1. NOVEDAD DE LA INVENCIÓN Habiendo descrito la invención que antecede, se considera como una novedad, y por lo tanto, se reclama como propiedad lo contenido en las siguientes: REIVINDICACIONES 1. Un método para detectar reticulocitos en una muestra, caracterizado porque se mancha la muestra con corifosfina 0; se excita la muestra con luz de una longitud de onda de excitación; y se mide la fluorescencia emitida a partir de esta muestra.
2. 2. Un método de conformidad con lo reclamado en la reivindicación 1, caracterizado además porque la muestra se excita, y se mide la fluorescencia por medio de un citómetro de flujo..
3. 3. Un método de conformidad con lo reclamado en la reivindicación 1, caracterizado además porque la muestra se excita, y se mide la fluorescencia por medio de microscopio de fluorescencia .
4. 4. Un método de conformidad con lo reclamado en la reivindicación 2, caracterizado además porque la muestra se excita en el citómetro de flujo con luz a partir de una lámpara de arco de mercurio .

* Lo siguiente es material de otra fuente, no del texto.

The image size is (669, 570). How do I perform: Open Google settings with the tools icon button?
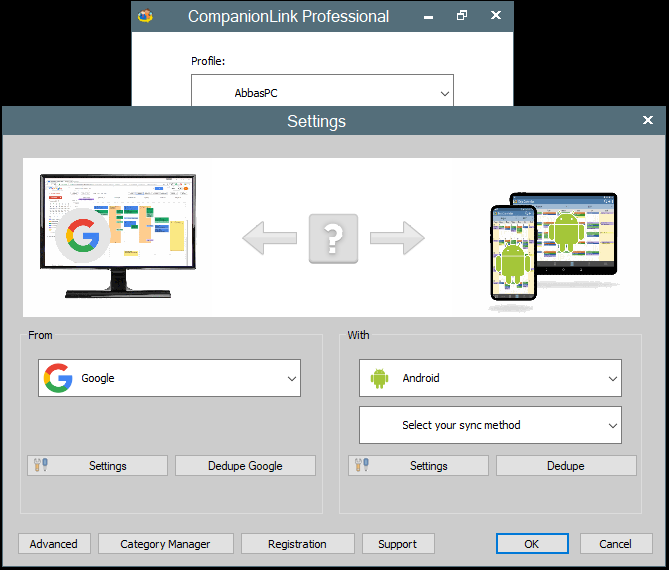point(97,465)
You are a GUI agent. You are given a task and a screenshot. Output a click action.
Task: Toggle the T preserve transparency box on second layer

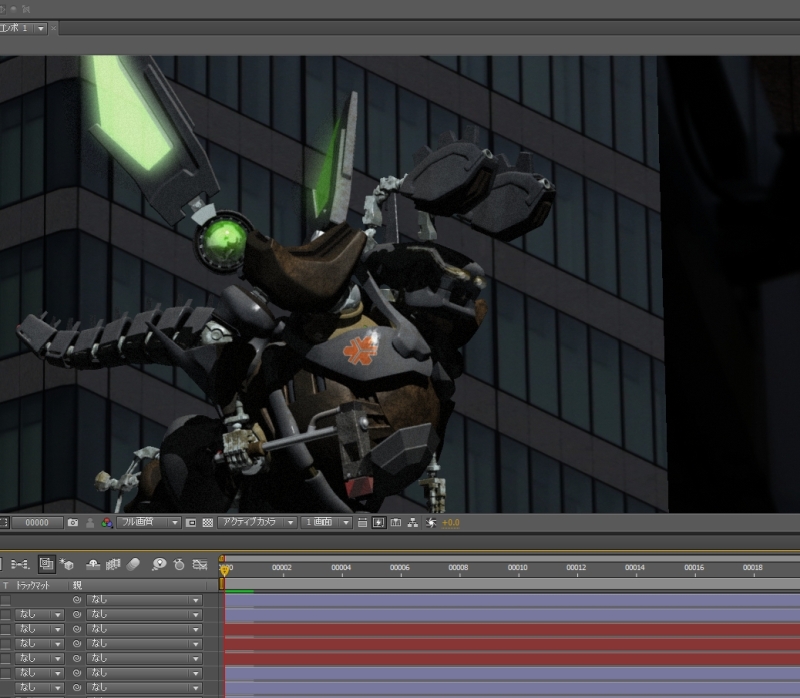tap(6, 614)
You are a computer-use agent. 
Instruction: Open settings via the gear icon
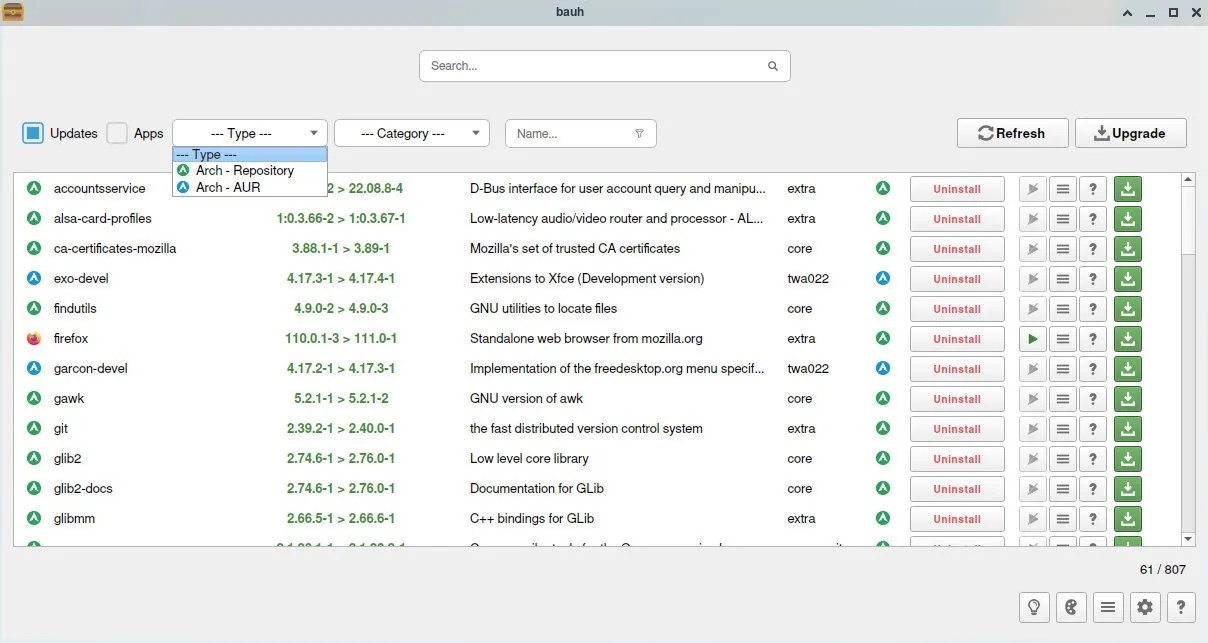pos(1144,606)
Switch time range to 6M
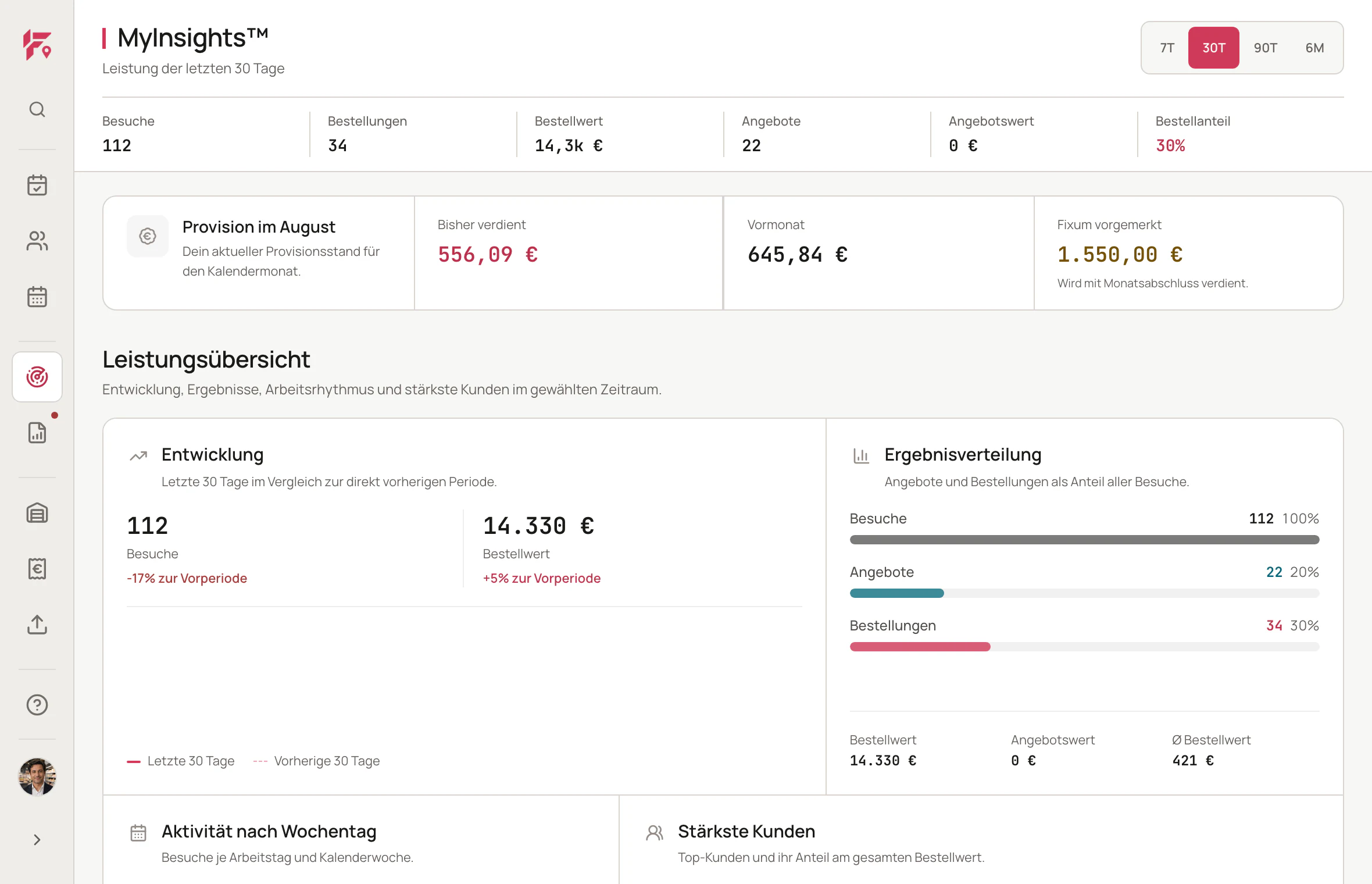 (x=1315, y=48)
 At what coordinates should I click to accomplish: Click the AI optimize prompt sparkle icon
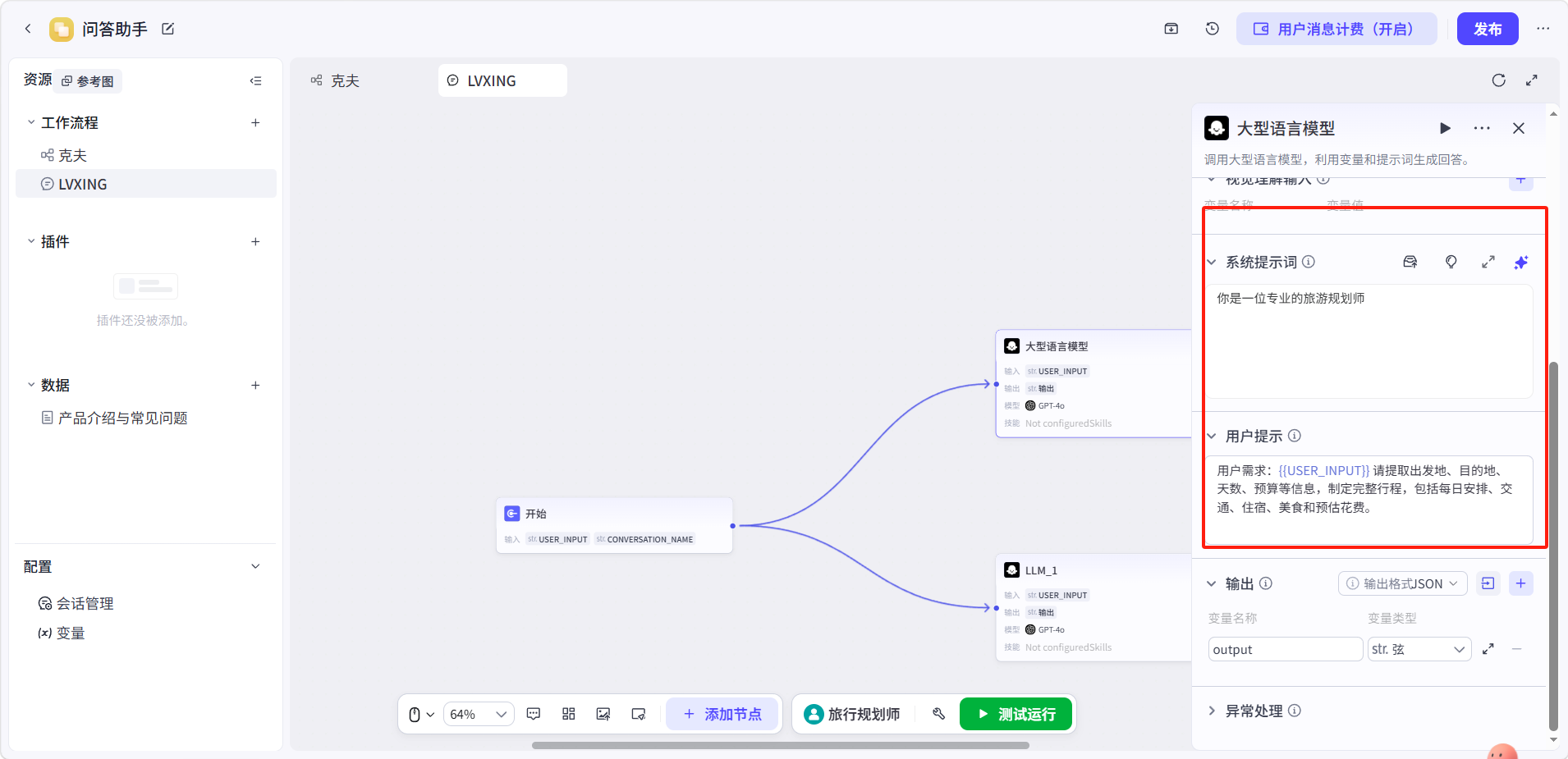coord(1521,263)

5. 5. Un método de conformidad con lo reclamado en la reivindicación 2, caracterizado además porque la muestra se excita en el citómetro de flujo con luz a partir de un dispositivo de láser de argón.
6. 6. Un método de conformidad con lo reclamado en la reivindicación 1, caracterizado además porque la muestra comprende sangre entera.
7. 7. Un método de conformidad con lo reclamado en la reivindicación 1, caracterizado además porque los reticulocitos se detectan sin su fijación.
8. 8. Un método de conformidad con lo reclamado en la reivindicación 1, caracterizado además porque los reticulocitos se manchan de una manera diferencial.
9. 9. Un reactivo para manchar reticulocitos en una muestra de sangre entera, para la cuantificación, cuyo reactivo se caracteriza porque incluye una solución acuosa de corifosfina 0 y un sistema regulador del pH.
10. 10. El reactivo de conformidad con lo reclamado en la reivindicación 9, caracterizado además porque el sistema regulador del pH tiene un pH de 6.0 a 8.0.
11. 11. Un método para generar un complejo de ARN-colorante estable, en una muestra que contiene reticulocitos, caracterizado por los pasos de mezclar la muestra que se va a probar con un reactivo que comprende una solución acuosa de corifosfina O, y permitir que la muestra y el reactivo reaccionen durante un tiempo suficiente para que el reactivo sea efectivamente recuperado por los reticulocitos.
12. 12. Un método de conformidad con lo reclamado en la reivindicación 11, caracterizado además porque el complejo de ARN-colorante es estable durante aproximadamente 8 a 24 horas.
13. 13. Un método para cuantificar reticulocitos en una muestra de sangre entera mediante citómetría de flujo, caracterizado por los pasos de: (a) mezclar una muestra de sangre que se va a probar, con un reactivo que comprende una solución acuosa de corifosfina 0; (b) permitir que la muestra y el reactivo reaccionen durante un tiempo suficiente para que el reactivo sea efectivamente recuperado por los reticulocitos; (c) pasar la mezcla a través de un citómetro de flujo; (d) medir la intensidad de la fluorescencia roja contra la fluorescencia verde de la población de glóbulos rojos sanguíneos que entran, en el dispersor de luz; y (e) determinar la cantidad o el porcentaje de reticulocitos en la muestra a partir de dicha medición.